**Dataset content:**
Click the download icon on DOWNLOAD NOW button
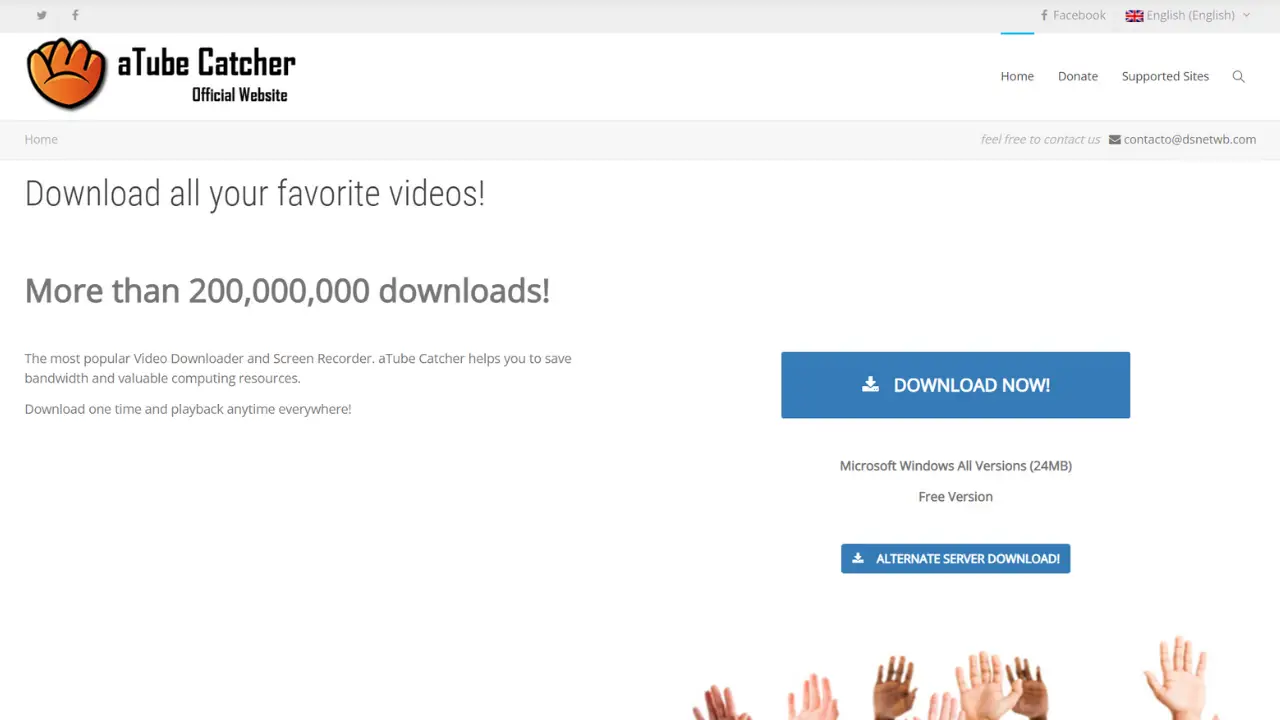Image resolution: width=1280 pixels, height=720 pixels. pos(870,384)
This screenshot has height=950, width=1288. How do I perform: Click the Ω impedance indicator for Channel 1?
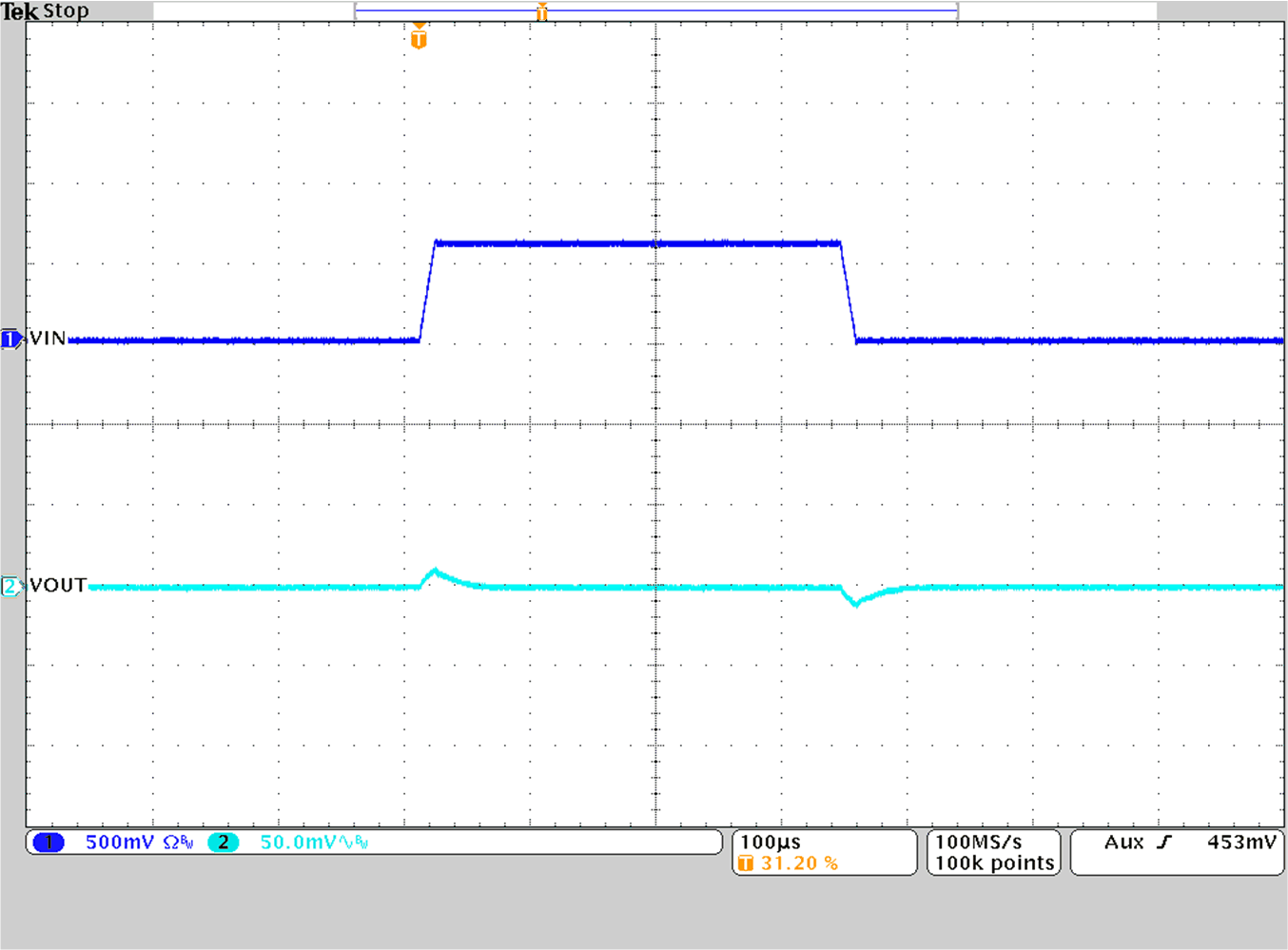pos(169,841)
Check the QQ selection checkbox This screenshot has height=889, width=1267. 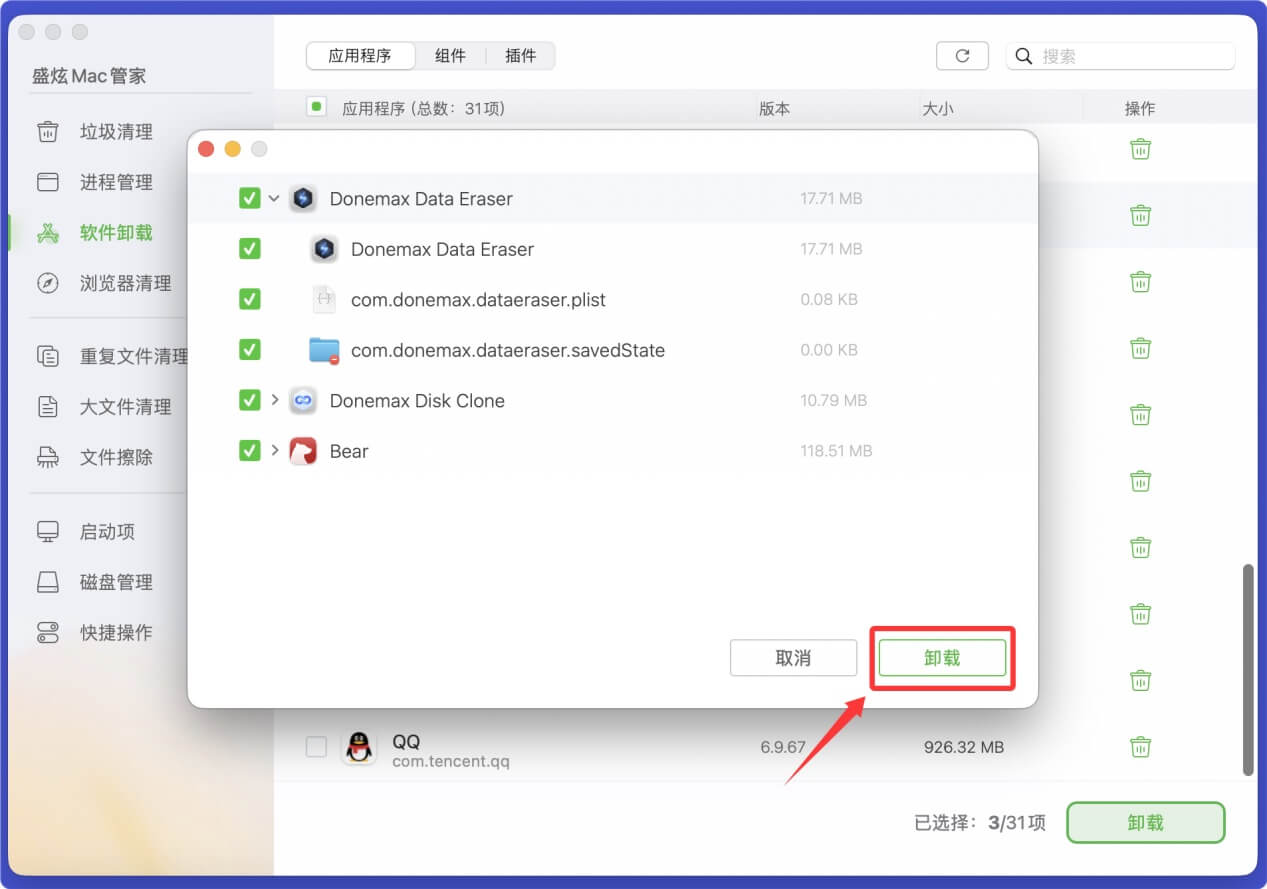click(316, 746)
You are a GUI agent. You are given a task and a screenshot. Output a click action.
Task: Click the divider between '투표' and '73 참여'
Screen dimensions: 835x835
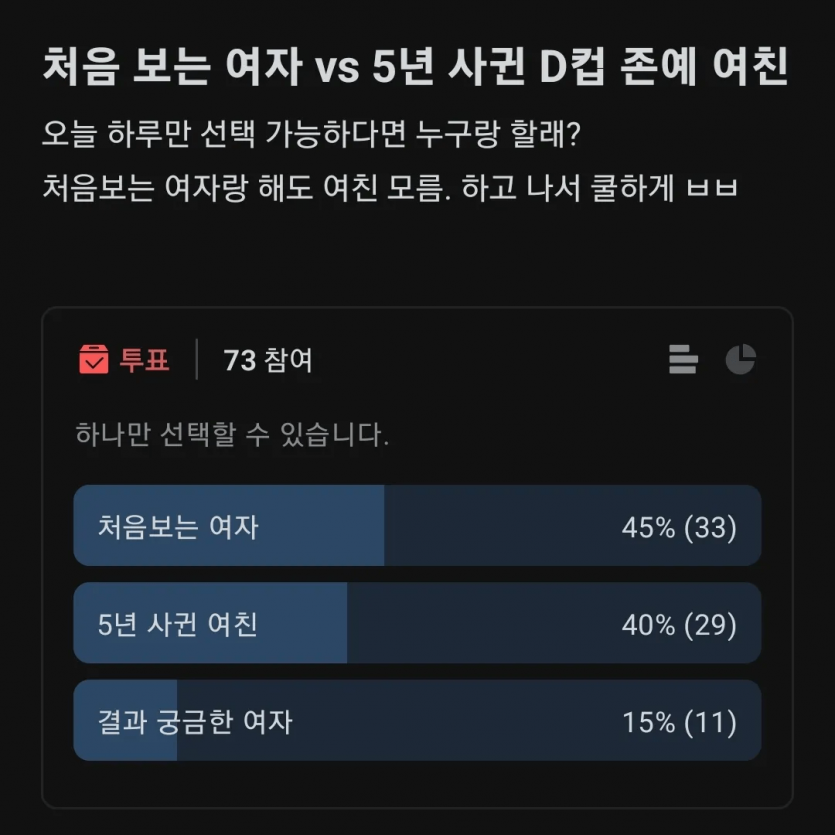coord(197,359)
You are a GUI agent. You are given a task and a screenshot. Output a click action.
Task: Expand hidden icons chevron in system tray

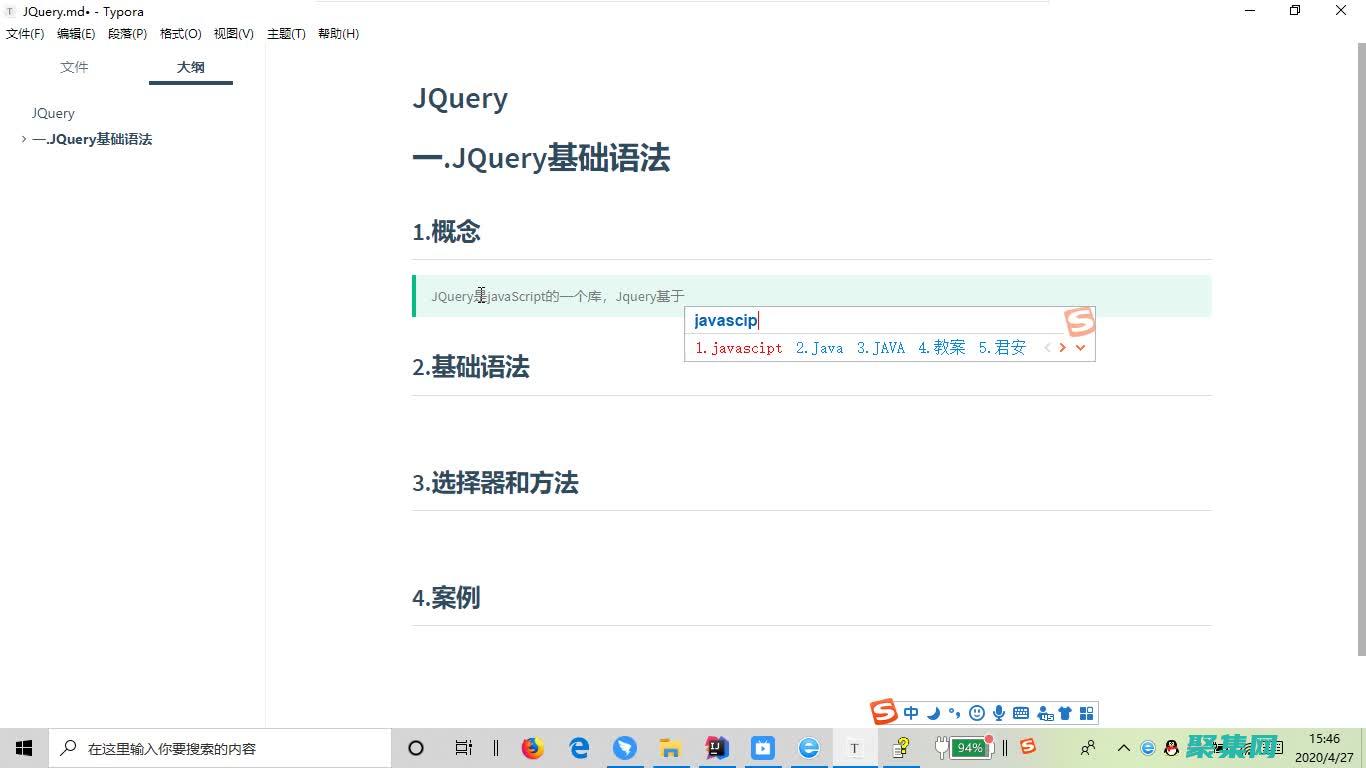pyautogui.click(x=1124, y=747)
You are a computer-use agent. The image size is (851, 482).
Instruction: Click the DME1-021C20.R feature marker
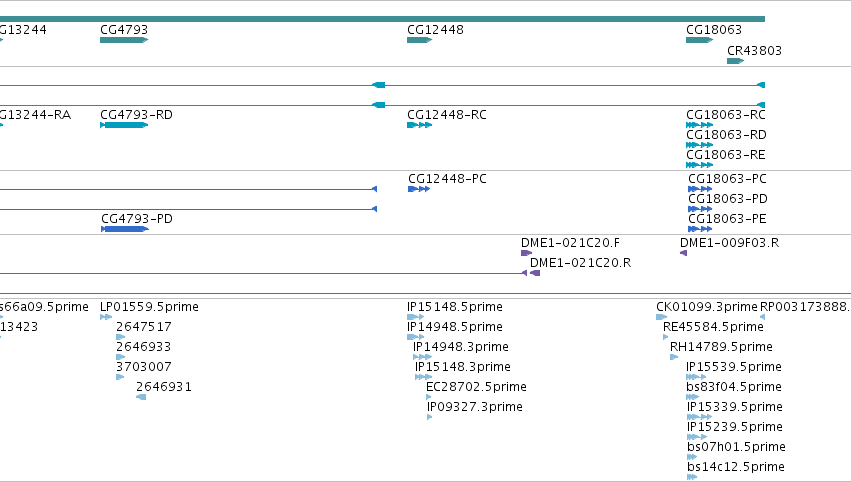535,273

**Work item:** Copy nothing but the lines from the one containing "Task: Expand hidden" through the last line of the listing above, transcribed exactly and with no pictures.

**Answer box:**
Task: Expand hidden icons chevron in system tray

pyautogui.click(x=1124, y=747)
You are a computer-use agent. The image size is (851, 482).
Instruction: Click the DME1-021C20.R feature marker
535,273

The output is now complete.